Tired, bloated, sore, always feeling ‘eh’? This could be the reason why.

Did you know that roughly 80% of people living with coeliac disease don’t even know they have it? Yet, early diagnosis is vital in preventing long term damage and degenerative diseases.

Coeliac Awareness Week aims to educate the Australian public about the symptoms of coeliac disease, it’s associated complications, ways to get diagnosed and treatment options for the disease that affects roughly 1 in 70 Aussies.

Naturally, as a gluten-free cafe and restaurant we work closely with Coeliac Australia in all their campaigns, but this week in particular we’re helping spread the word, by shedding some light on this disease and the lifestyle changes you can make if you find yourself diagnosed. 

What is coeliac disease?

In a nutshell, coeliac disease is when a person’s body reacts negatively to gluten (a protein found in wheat, barley, rye and oats). Eating these foods sparks an abnormal immune response that causes damage to the bowel. If left untreated, coeliac disease can lead to serious auto-immune diseases as well as conditions like leaky gut, chronic fatigue, and malnutrition (as inflammation to the intestines can hinder its ability to absorb nutrients and minerals). Long term malnutrition can lead to a bunch of conditions such as osteoporosis and anaemia. 
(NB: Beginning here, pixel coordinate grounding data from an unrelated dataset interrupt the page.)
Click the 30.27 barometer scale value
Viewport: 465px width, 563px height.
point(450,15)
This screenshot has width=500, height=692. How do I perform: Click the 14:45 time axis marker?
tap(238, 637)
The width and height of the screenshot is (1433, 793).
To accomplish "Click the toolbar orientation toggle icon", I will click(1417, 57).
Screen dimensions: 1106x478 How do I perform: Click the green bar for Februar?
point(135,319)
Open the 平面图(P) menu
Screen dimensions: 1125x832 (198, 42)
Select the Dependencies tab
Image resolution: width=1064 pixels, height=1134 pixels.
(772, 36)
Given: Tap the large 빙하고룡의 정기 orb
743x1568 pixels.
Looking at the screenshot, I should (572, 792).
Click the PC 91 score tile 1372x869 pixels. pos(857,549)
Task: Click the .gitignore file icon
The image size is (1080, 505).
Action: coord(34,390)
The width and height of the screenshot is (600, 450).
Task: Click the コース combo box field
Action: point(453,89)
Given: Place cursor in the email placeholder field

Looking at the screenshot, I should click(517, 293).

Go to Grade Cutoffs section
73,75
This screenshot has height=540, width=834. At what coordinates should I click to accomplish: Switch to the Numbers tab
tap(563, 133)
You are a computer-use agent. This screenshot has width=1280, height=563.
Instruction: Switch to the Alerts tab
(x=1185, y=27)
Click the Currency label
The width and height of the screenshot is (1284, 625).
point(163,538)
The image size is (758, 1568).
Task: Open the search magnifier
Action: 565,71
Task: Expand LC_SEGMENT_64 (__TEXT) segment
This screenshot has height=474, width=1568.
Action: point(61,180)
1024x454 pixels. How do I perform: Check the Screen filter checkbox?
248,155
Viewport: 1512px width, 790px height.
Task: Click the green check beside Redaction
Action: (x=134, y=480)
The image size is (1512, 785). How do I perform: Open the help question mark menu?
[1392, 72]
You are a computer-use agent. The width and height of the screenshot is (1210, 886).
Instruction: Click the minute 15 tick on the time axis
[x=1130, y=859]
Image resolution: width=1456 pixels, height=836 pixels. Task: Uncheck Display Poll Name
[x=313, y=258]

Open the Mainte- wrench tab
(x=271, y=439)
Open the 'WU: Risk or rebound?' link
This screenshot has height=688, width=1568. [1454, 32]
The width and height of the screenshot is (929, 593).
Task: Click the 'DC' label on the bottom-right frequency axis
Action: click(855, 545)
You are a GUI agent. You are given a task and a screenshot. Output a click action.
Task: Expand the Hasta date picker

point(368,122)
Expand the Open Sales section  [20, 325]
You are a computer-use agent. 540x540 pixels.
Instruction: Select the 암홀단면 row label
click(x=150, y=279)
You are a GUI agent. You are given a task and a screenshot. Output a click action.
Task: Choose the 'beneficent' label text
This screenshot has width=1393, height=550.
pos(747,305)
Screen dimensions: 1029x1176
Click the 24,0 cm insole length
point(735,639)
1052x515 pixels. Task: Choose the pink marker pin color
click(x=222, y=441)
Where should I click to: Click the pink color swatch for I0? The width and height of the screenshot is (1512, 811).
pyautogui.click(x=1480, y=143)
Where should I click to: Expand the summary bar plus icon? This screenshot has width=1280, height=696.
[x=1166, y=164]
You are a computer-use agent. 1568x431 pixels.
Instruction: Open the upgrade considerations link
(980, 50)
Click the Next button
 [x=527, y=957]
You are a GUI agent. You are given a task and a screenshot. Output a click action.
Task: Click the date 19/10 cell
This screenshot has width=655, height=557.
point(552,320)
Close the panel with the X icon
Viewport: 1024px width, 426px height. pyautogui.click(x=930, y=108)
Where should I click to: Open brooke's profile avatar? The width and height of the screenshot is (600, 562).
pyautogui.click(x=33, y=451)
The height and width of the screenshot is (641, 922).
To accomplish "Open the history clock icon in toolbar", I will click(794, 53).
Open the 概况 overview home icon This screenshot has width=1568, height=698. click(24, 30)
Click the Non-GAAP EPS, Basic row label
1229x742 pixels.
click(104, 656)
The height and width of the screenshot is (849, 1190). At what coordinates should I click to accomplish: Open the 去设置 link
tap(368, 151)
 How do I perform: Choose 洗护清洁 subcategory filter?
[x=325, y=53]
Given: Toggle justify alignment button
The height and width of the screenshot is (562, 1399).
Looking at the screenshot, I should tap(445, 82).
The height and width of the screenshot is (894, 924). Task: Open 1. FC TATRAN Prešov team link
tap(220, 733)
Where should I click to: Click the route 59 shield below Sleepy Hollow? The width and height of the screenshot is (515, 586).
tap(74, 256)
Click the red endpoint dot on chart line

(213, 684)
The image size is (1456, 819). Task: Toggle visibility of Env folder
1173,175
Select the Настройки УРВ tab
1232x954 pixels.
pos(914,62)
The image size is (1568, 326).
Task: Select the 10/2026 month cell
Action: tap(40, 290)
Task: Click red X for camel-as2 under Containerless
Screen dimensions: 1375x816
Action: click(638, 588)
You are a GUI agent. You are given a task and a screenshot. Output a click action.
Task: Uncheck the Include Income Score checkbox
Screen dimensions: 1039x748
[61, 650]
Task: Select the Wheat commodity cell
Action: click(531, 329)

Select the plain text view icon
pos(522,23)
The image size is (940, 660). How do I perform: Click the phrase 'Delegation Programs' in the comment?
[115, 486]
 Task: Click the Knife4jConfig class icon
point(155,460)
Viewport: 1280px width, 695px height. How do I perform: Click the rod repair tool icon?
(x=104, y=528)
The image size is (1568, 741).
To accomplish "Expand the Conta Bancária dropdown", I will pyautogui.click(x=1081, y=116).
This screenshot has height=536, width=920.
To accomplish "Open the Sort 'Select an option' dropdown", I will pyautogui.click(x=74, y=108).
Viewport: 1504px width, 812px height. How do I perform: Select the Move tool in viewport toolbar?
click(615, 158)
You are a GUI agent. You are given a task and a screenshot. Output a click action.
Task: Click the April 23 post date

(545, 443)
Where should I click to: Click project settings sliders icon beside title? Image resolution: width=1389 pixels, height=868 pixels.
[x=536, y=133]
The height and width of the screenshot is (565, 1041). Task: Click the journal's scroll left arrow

Symptoms of coeliac disease include:

  • Regular diarrhoea, constipation, abdominal pain, bloating or flatulence 
  • Prolonged fatigue (tired all the time)
  • Iron deficiency anaemia or nutritional deficiency 
  • Sudden or unexpected weight loss 
  • Dental enamel defects or mouth ulcers 
  • Low-trauma fracture or premature osteoporosis 
  • Unexplained infertility or recurrent miscarriage 
  • Abnormal liver function tests (especially elevated transaminases) 
  • Peripheral neuropathy, ataxia or epilepsy 

How to get tested?

If this sounds like you, there’s no reason to freak out because these symptoms can be caused by a whole range of health concerns (many non-serious).

The first thing to do is to book an appointment with your doctor, letting them know you want to get tested for coeliac disease. Before you try cutting gluten from your diet, you’ll need to get some blood tests done that check for gluten antibodies within your blood and to see if you have the genetic predisposition of the disease. If you eliminate gluten before your initial testing, it may cause your results to come back normal.

Because it’s quite a tricky disease to diagnose (*insert a very complicated and technical scientific explanation here) we’ll break it down simply. Coeliac disease can often go unnoticed because in some people it’s asymptomatic and not all people with the genetic predisposition necessarily end up developing the disease. So doctors may also use methods such as an endoscopy or a capsule endoscopy to further investigate whether or not you have the disease. 


If your doctor does indeed diagnose you with coeliac disease, you will have to convert to a gluten-free diet to avoid causing long term damage to your body. 

That’s where we come in, not only do we offer 100% gluten free menus within all our venues, you can sign up for our newsletters or follow our social media accounts to receive up to date information and lifestyle tips. 

We also suggest heading over to the Coeliac Australia website and signing up to their information channels. They offer a range of useful resources for those cutting gluten out of their diet and are leading the way for research into the disease.

From March 13 – 20 

In Coeliac Awareness Week to show our support of this great organisation, we’ll be sharing ‘Seven Days of Coeliac Support.’ Each day we’ll share new gluten-free recipes to try, helpful tips, information resources or lifestyle changes you can make to support your journey towards a gluten free life. 

In our venues, we’ll also have donation buckets set up for Coeliac Australia’s 2021 Awareness Appeal. These much needed funds will help finance world learning research and contribute to Coeliac Australia’s ongoing awareness campaign that provides support and education for the 1 in 70 Australian with coeliac disease.